The closure variable i is incremented after every invocation of hello, but if
hello in a subprocess, then i doesn't change:

    
    
      ; hello | wc -c
      2
      ; hello
      2
    

This is because hello is a subprocess of the main shell when it is in a
pipeline. When it is used without the pipe, then it is executed within the
shell environment, not a child.

I have been using a fork of es since Dec, mine has the %sum builtin above,
along with some other things:
[https://github.com/injinj/desh](https://github.com/injinj/desh)

------
TimTheTinker
> We applied concepts from modern functional programming languages, such as
> Scheme and ML, to shells

Note that ML here refers to a functional programming language[0], not machine
learning.

[0]
[https://en.wikipedia.org/wiki/ML_(programming_language)](https://en.wikipedia.org/wiki/ML_\(programming_language\))

------
xelxebar
First order functions and the ability to override builtins. Definitely giving
this a try.

I've tried out several shells as primary drivers---bash, mksh, zsh, fish.
These got me thinking more generally in terms of "userspace tools" instead of
just interfaces with coreutils _etc_ , which made me wonder, can we use our
favorite REPLs in lieu of a standard shell?
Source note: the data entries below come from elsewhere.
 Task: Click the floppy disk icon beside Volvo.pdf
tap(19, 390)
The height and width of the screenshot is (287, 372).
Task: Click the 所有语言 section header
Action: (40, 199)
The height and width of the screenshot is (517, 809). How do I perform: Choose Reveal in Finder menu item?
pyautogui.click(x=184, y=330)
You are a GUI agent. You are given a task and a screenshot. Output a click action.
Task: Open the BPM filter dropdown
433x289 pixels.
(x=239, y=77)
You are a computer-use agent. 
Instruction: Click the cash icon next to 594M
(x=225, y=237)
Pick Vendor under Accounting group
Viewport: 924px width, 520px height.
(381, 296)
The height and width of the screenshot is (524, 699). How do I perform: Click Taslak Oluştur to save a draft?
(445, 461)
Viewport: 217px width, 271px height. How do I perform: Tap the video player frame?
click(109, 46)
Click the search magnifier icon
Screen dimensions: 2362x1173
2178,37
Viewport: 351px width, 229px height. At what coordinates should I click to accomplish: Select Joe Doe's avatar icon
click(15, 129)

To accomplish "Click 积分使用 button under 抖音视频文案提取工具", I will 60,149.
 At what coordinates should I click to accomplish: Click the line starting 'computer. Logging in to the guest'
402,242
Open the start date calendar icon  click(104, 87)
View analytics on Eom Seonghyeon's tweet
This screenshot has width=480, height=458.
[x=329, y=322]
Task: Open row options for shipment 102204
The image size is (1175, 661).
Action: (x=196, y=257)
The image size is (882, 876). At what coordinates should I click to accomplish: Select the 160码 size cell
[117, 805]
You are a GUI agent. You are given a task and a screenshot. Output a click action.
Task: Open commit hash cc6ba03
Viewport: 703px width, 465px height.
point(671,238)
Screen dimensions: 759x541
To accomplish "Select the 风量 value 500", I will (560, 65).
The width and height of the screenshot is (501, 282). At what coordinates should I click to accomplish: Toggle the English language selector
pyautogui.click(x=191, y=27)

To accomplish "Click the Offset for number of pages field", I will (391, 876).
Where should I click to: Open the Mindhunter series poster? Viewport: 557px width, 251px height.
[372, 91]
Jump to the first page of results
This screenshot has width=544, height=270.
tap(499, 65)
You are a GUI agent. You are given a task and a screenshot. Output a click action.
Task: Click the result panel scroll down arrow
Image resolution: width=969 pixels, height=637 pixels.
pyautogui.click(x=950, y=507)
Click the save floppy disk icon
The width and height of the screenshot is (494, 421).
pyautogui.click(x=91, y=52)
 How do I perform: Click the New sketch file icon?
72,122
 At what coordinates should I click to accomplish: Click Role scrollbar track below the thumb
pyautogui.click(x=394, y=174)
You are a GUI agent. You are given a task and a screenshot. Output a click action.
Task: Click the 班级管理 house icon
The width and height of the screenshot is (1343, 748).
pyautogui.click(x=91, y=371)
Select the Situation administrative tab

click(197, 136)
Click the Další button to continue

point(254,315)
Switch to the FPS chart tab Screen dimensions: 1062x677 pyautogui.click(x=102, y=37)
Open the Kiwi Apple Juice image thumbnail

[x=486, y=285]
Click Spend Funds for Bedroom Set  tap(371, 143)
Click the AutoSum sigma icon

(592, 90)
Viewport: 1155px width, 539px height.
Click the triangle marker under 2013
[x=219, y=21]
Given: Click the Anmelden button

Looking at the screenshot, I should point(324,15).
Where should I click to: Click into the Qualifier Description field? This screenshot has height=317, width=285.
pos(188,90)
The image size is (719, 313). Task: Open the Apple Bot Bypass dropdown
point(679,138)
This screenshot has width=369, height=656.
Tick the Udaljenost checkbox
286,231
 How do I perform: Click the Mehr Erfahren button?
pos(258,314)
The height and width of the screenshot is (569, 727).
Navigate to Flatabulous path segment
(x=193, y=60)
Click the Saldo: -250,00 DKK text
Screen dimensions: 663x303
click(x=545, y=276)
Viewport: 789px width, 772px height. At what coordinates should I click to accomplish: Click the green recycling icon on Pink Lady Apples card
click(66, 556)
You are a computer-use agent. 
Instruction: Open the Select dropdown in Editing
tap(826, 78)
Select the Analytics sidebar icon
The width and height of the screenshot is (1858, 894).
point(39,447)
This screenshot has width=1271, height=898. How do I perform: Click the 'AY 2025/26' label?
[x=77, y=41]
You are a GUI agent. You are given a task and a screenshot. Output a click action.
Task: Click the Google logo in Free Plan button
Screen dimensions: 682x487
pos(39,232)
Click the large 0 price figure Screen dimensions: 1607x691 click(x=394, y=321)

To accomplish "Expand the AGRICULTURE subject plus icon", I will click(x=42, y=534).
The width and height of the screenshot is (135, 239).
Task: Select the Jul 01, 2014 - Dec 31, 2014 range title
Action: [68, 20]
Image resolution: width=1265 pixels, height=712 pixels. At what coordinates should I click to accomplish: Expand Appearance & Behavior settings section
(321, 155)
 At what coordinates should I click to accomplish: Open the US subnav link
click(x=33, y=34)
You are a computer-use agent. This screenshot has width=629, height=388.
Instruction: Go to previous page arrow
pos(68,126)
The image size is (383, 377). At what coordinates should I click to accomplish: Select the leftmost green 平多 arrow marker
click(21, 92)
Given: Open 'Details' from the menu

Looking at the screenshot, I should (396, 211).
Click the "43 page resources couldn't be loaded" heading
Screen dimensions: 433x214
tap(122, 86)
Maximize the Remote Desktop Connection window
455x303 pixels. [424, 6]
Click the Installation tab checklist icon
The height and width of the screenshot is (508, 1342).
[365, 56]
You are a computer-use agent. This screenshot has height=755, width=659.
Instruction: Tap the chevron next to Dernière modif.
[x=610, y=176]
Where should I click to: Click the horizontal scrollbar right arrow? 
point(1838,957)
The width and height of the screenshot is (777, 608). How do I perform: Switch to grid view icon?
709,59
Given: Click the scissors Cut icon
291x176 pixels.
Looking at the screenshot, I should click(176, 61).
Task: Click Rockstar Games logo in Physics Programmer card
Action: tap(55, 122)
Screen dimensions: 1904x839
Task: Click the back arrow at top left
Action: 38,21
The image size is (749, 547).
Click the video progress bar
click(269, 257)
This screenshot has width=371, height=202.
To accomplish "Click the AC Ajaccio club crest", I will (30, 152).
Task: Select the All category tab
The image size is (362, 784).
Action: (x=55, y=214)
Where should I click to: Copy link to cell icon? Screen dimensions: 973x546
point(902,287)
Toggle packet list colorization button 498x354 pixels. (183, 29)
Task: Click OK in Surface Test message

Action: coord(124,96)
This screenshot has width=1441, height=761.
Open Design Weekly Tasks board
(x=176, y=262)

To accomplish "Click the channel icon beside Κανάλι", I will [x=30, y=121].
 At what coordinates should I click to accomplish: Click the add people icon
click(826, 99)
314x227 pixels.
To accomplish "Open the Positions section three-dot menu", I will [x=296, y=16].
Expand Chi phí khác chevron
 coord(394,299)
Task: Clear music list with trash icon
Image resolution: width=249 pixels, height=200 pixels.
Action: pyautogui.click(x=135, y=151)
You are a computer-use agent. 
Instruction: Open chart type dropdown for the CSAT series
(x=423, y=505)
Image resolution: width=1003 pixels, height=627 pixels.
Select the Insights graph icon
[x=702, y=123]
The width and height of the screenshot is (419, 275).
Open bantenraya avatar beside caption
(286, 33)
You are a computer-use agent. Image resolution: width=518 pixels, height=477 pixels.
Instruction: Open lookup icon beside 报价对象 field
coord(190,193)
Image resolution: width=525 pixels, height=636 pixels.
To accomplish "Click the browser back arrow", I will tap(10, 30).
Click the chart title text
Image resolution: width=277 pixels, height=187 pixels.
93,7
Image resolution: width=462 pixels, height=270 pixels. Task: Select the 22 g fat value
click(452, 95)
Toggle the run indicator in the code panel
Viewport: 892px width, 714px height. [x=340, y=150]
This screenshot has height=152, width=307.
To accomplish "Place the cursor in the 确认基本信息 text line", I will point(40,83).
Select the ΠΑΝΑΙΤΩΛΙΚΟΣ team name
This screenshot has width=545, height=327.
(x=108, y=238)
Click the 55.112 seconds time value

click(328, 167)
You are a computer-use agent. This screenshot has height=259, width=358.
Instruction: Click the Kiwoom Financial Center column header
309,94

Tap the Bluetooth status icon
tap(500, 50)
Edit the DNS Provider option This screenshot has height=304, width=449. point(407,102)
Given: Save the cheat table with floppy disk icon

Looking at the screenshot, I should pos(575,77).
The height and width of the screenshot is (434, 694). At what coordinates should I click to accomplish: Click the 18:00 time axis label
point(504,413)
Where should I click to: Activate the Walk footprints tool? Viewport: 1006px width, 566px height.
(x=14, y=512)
I've tried using Haskell's ghci as a "shell" and, fixable ergonomics aside, it
seems doable. We already have interfaces to kernel syscalls, so in principle
it's "just" a libraries problem. File I/O is probably the easiest, and with
/proc and /sys, that's enough to replace several info-gathering system tools,
_e.g._ df, lscpu, mount (just listing).

Really wish I could immerse myself in Haskell for a few years and see if I
could learn enough to take this REPLshell idea somewhere.

------
ErotemeObelus
This is really cool & sweet.